The Great Depression took prevailing interest rates from the high single digits down to the low single digits with the fact housing and big ticket purchases demand was depressed and the new normal was less pressure from what had been surging wages and inflation concerns.  The late 1930's Fed was living and operating in the assumption that the economic normal had not been radically changed by the Great Depression.  The humans running the board made the emotion driven intelligence in their 1920's economy based wired brains that they were right and everyone else was wrong at the time.  Sounds familiar huh?  We today are living in a new normal where housing, automotive, and big ticket demand is much lower than before and certainly more suppressed due to price, just like it was after the Great Depression when more people rented than bought.   We are old enough to remember a time when owning your own home WAS the American Dream.  Now many take it for granted, younger people in this country do not anymore due to the reasons noted above.  Thus the new normal we live in means mortgage rates will be in the 4% to 6% range for decades not the 8% plus many alive now remember as normal.  Take that reduction in the new normal of rates across the board in the economy now as demand is not there anywhere like it used to be. Stores are closing across the land as more evidence.  Like it or not we seem to be in a 2% economic growth future versus a more desired 3% growth economy and the Fed is numb to the real economy once again. 

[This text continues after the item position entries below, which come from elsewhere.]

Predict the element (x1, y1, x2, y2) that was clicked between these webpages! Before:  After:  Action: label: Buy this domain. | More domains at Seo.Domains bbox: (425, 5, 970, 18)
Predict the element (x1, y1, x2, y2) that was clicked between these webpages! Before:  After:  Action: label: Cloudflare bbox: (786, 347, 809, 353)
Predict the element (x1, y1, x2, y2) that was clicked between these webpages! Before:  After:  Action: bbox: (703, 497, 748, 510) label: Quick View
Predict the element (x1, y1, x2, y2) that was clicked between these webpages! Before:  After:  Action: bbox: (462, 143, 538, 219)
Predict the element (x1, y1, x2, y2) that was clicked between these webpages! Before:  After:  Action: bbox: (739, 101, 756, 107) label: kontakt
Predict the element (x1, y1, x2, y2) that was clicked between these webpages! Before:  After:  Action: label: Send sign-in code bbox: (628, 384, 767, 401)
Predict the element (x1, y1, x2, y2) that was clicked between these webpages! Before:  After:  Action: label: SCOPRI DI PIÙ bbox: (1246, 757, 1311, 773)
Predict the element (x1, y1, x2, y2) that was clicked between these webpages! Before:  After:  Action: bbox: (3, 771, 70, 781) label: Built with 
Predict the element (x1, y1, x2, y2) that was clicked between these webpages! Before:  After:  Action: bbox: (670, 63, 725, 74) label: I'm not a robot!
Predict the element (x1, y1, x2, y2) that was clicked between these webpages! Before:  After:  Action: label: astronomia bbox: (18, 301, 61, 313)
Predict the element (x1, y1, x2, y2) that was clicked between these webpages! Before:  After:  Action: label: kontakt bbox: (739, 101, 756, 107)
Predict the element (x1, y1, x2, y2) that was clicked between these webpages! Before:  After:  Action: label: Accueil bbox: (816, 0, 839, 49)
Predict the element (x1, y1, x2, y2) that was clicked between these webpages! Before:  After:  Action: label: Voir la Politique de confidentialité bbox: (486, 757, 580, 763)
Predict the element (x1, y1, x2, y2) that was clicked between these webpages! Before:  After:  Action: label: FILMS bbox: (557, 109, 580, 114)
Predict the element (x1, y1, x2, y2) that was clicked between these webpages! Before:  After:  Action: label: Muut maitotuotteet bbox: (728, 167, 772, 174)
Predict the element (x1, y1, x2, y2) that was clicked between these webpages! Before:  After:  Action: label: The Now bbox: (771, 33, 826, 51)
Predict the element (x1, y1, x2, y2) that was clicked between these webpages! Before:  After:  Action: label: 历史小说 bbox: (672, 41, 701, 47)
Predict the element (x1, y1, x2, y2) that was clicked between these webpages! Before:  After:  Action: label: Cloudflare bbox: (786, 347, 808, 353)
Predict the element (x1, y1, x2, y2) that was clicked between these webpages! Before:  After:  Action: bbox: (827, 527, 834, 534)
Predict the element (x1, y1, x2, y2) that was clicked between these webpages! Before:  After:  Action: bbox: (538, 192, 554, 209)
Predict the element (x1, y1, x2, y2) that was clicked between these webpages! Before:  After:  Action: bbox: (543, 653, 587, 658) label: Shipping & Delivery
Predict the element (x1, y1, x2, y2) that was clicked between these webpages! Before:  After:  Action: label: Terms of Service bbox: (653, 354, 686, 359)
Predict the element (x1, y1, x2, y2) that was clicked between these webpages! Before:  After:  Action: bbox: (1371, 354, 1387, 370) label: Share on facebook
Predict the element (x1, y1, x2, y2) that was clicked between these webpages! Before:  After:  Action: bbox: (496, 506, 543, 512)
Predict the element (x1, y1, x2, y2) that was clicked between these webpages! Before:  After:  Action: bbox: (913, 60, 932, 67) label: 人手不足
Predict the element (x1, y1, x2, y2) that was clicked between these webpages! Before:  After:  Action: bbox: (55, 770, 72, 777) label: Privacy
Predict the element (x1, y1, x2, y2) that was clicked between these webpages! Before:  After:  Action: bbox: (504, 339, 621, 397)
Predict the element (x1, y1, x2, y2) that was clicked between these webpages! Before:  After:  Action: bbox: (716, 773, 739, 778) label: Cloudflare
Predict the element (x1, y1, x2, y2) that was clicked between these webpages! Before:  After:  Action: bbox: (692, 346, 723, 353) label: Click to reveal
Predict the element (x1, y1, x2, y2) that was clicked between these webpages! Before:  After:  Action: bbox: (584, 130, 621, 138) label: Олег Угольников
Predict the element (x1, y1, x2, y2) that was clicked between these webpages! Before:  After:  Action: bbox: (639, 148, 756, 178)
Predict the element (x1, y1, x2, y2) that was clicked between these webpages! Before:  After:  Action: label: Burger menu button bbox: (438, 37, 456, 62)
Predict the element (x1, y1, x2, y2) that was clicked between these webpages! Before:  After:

So the Federal Reserve got stupid this week raising rates and saying there would be more coming.  They are repeating the mistakes of the past as are many in the political field too.  Of course the question for investors is simple how to we, or even do we, take advantage of the current economic environment.  Using experienced wisdom and some learned history and hopefully very little emotion based intelligence we believe the next decade will not be as kind to investors as the past decade.  We do not see a crash, nor anything like a huge downturn in the market.  We do see a lot of backing and filling as the Fed learns from their recent errors and the business world adjusts to those errors, nothing occurs in a vacuum in the investing world. Maybe a good idea that you too go take a look at the late 1930's stock market graph at some point too.  We in our personal account will be dealing with a lot of leverage gone bad, but believe it we stick tight much of the losses can be gained back via some patience and good trading.  It is indeed hard to be patient and not let emotionally driven actions/mistakes take us off our well worn path of success.  We are embarrassed we did not do our due diligence in considering that the Fed would make the same mistakes they made four generations ago as we are a student of history.  We will be more studied going forward tempered by our losses.  If you are young, say under 50, stay the course and accept this market setback is your chance to buy low and let the compounding work for you long term as we did.  If you are older than 50 be careful in investing decisions and do something we will be considering at some point later this year and getting back into the municipal bond market where this journey all began for us.  Indeed if the Fed is determined to push up rates then we should take advantage of those higher rates that frankly are unjustified and mean one can earn good interest in a demand depressed economy.  Never leave stocks in full as Index 500 investing is still the route to safe long term wealth.